Passage shown:
········
We appear to be in the midst of an epidemic of honesty. Politicians 
of every persuasion are tripping over one another to tell us, with 
brutal, terrifying candour, just how horrible our economic situation 
is and how much worse it is going to get.


Alistair Darling will, according to reliable reports, join in the 
chorus this afternoon by assuring the nation that whatever tax relief 
he may be offering in the short term will be strictly temporary: this 
bizarre message seems destined to dampen (if not kill outright) the 
incentive for people to spend, thus neatly taking the stimulus out of 
his "economic stimulus" package.

The Chancellor is clearly prepared to risk undermining the economic 
logic of his proposals for the sake of political gain. He, and 
presumably Gordon Brown, are so determined to neutralise the 
Conservative line of attack about a future "tax bombshell" (having 
traumatic memories of the damage done to them by that phrase in the 
general election of 1992) that they are actually planning to disarm 
it by agreeing with it.

Yes, indeed, they will say, don't be lulled into any false optimism - 
your taxes are going to go right back up in no time at all. We might 
lower high street prices for a nanosecond by reducing the rate of VAT 
to lure you into some momentary extravagance that will increase your 
personal debt, but as soon as conditions permit, we will claw it all 
back and then some.
········
Challenge 1: Repeat the commentary between "The Chancellor is" and "and then some.", inclusive, but swap "Chancellor" for "finance minister".
Challenge 2: Aside from words that open a sentence, list every word in the commentary that begins with a capital letter.
········
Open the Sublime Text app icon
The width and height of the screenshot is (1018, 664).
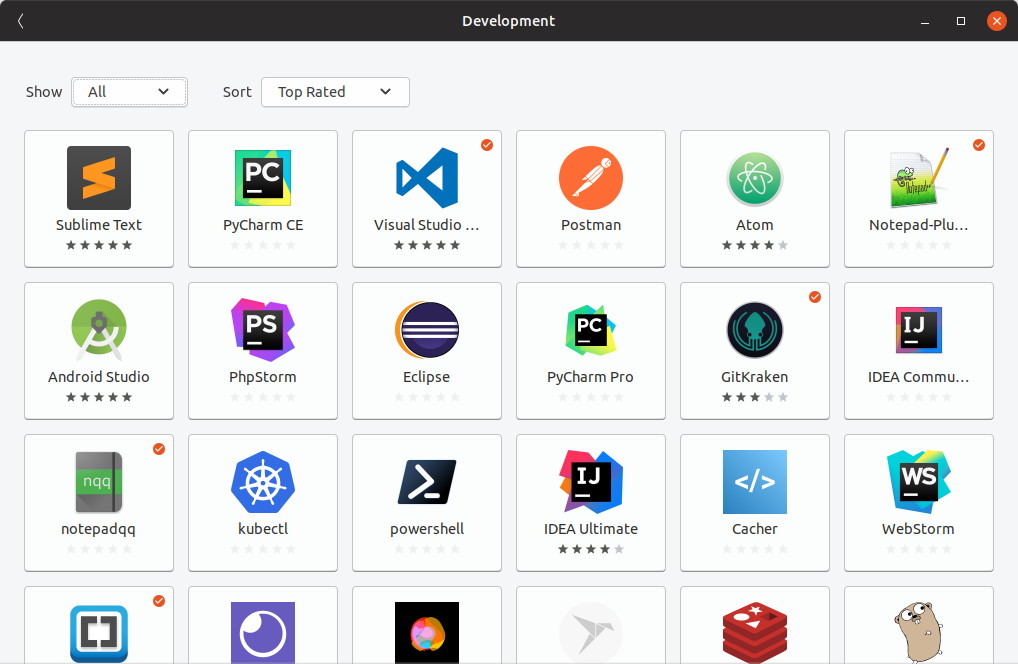click(x=98, y=178)
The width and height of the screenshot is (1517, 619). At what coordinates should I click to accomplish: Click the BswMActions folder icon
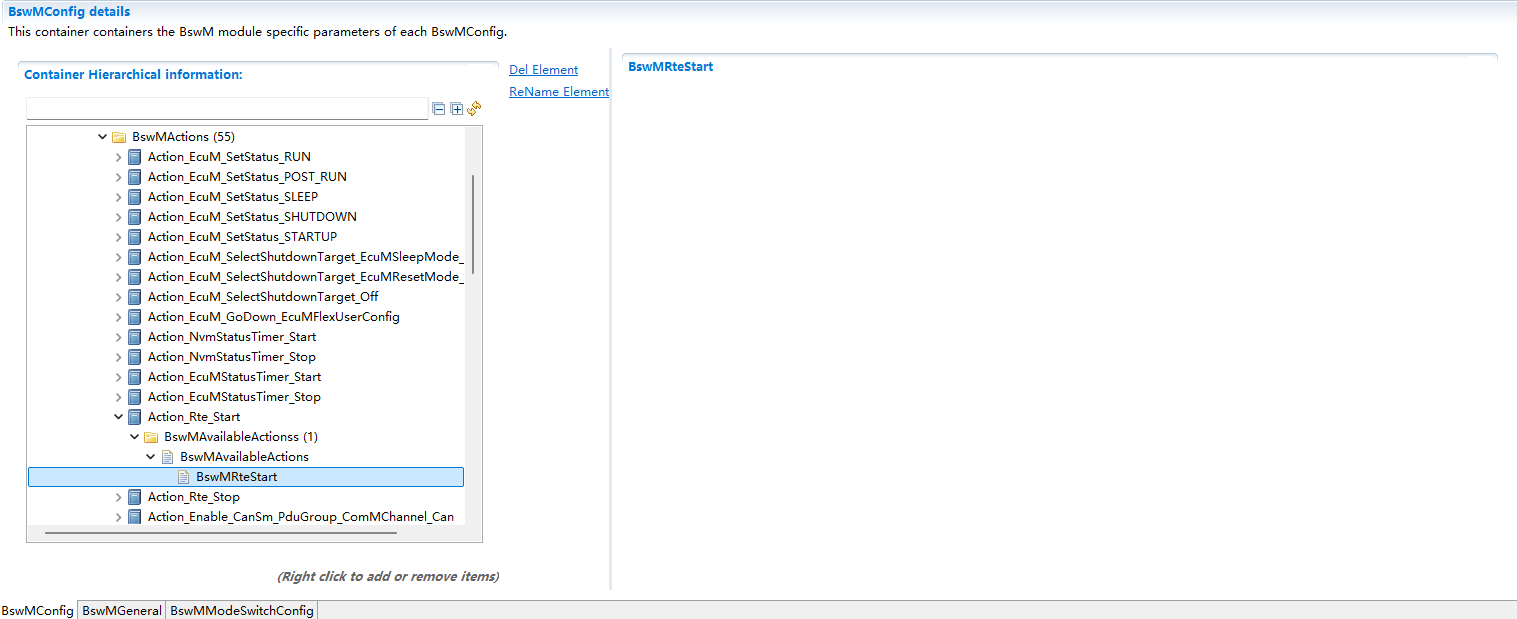pos(119,137)
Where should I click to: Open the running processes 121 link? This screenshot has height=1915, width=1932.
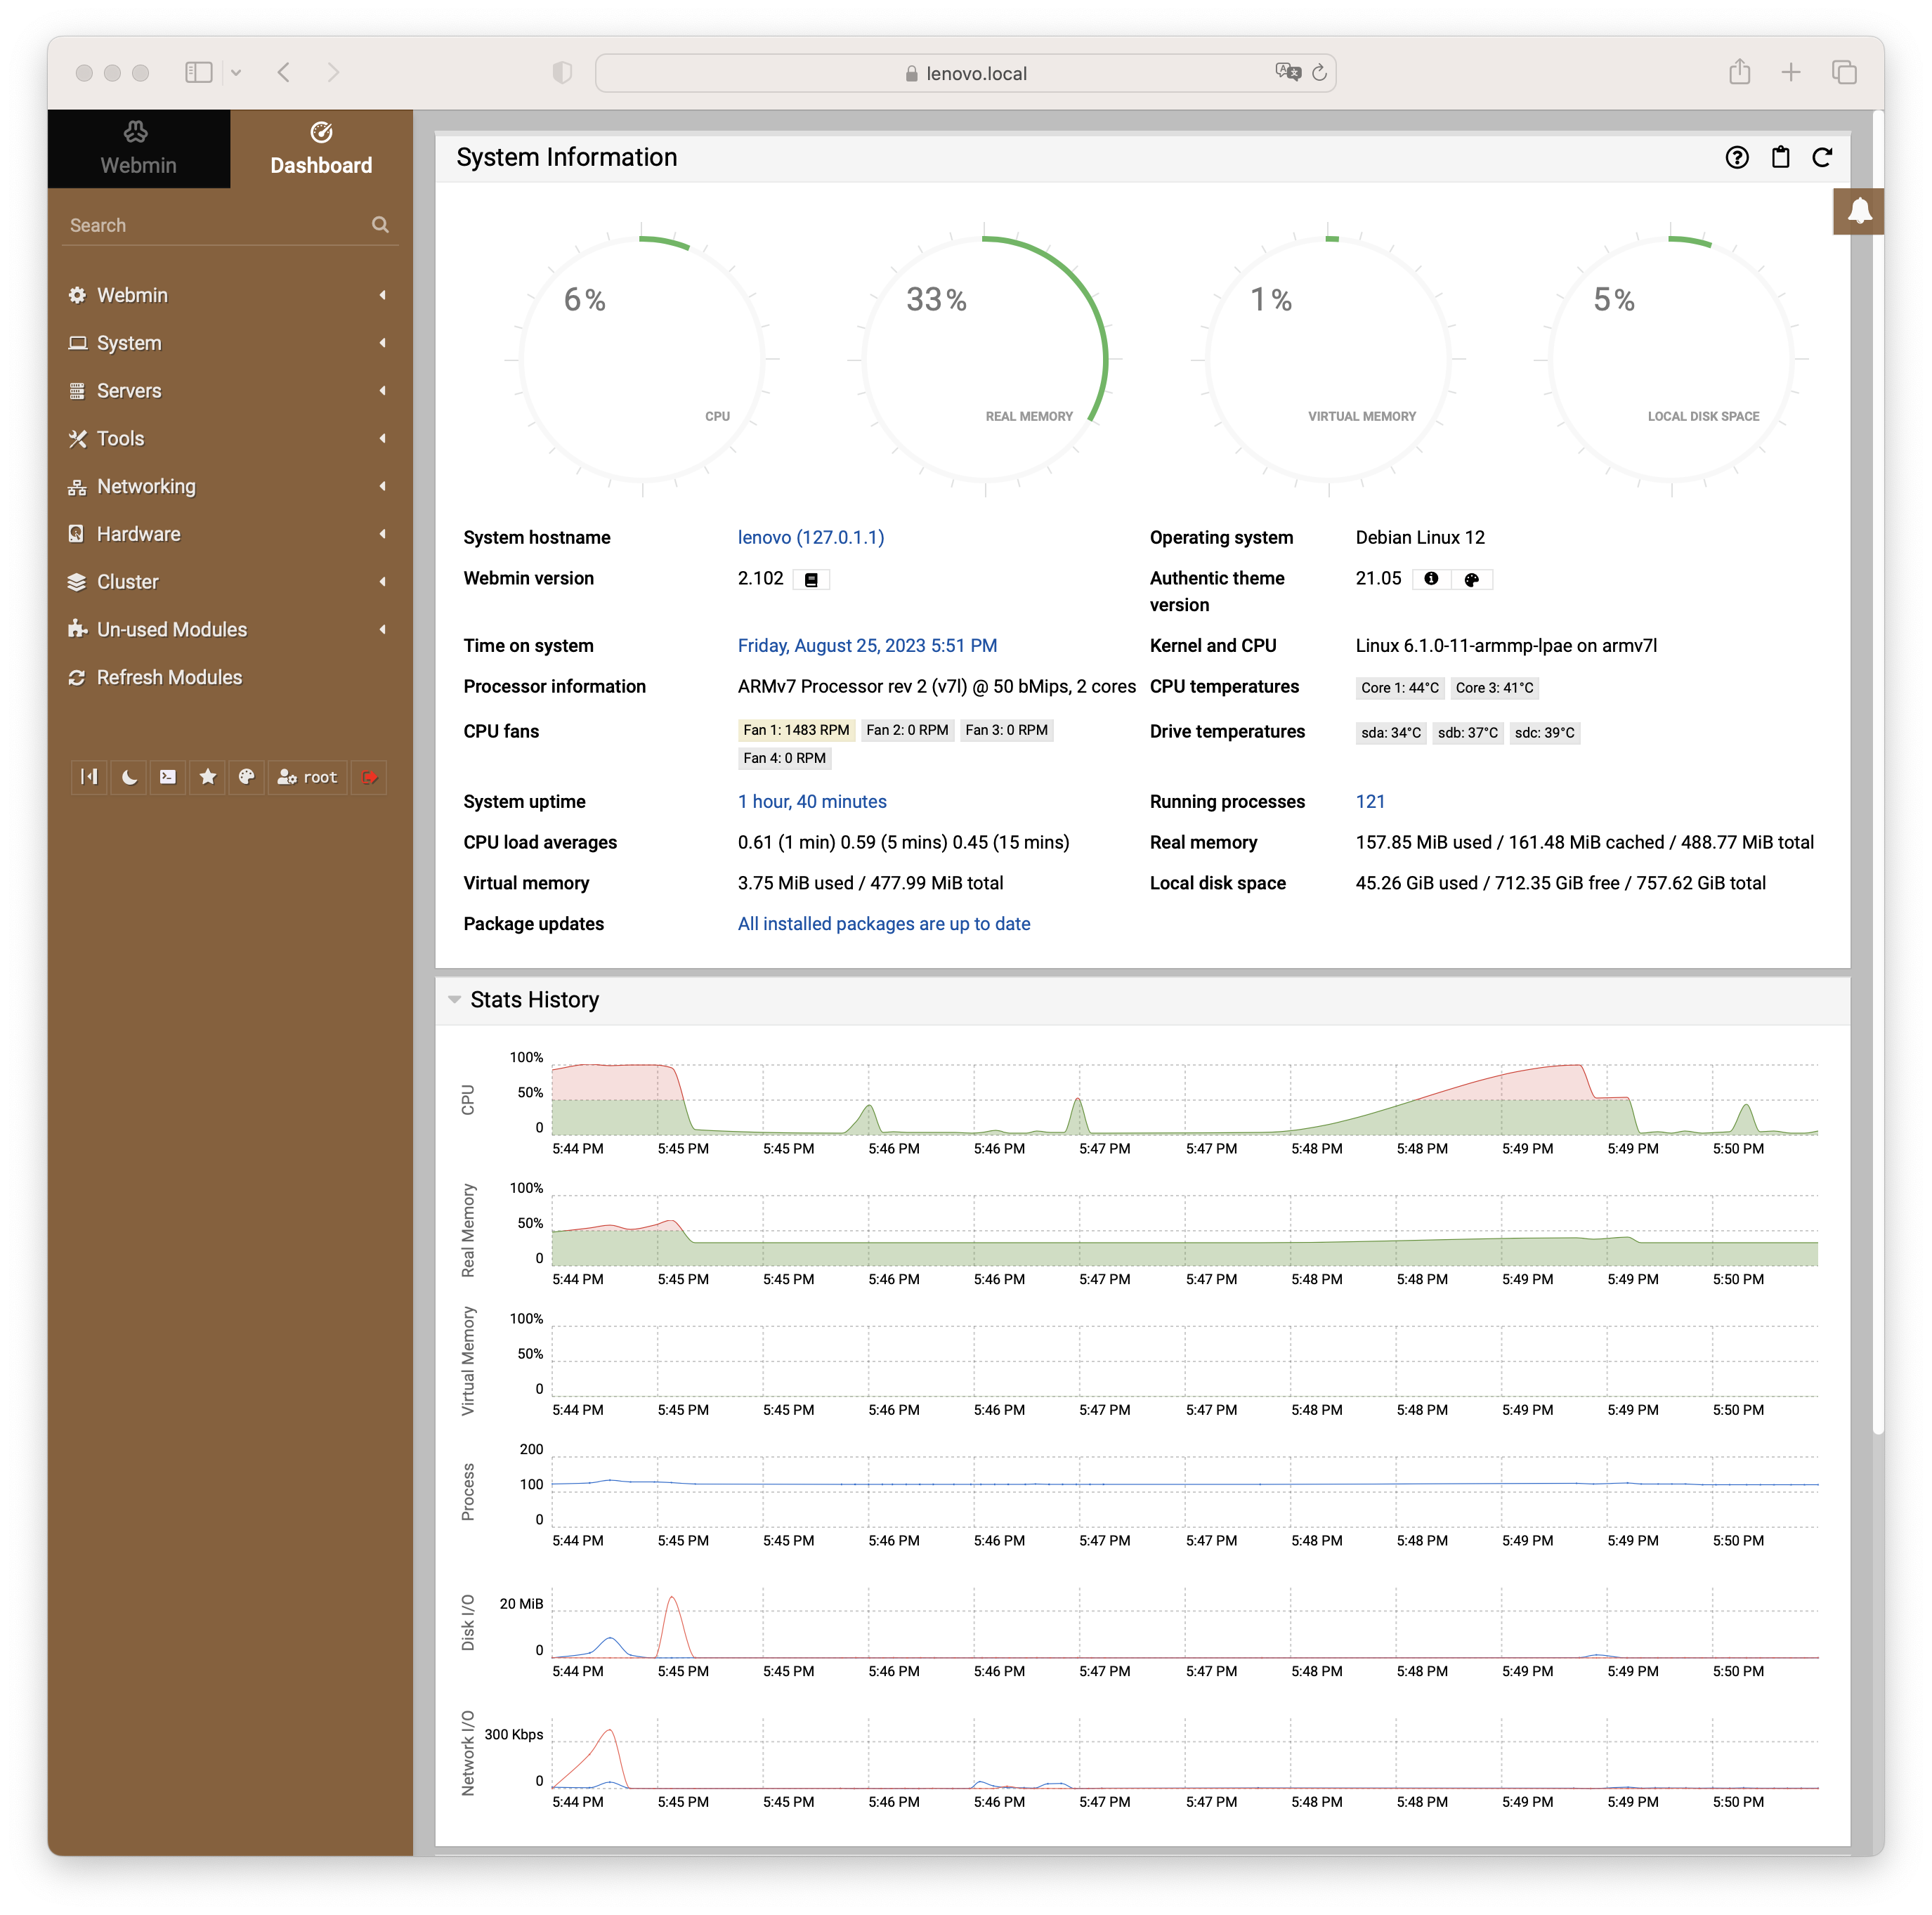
········
Result 1:
The finance minister is clearly prepared to risk undermining the economic 
logic of his proposals for the sake of political gain. He, and 
presumably Gordon Brown, are so determined to neutralise the 
Conservative line of attack about a future "tax bombshell" (having 
traumatic memories of the damage done to them by that phrase in the 
general election of 1992) that they are actually planning to disarm 
it by agreeing with it.

Yes, indeed, they will say, don't be lulled into any false optimism - 
your taxes are going to go right back up in no time at all. We might 
lower high street prices for a nanosecond by reducing the rate of VAT 
to lure you into some momentary extravagance that will increase your 
personal debt, but as soon as conditions permit, we will claw it all 
back and then some.

Result 2: Darling, Chancellor, Gordon, Brown, Conservative, VAT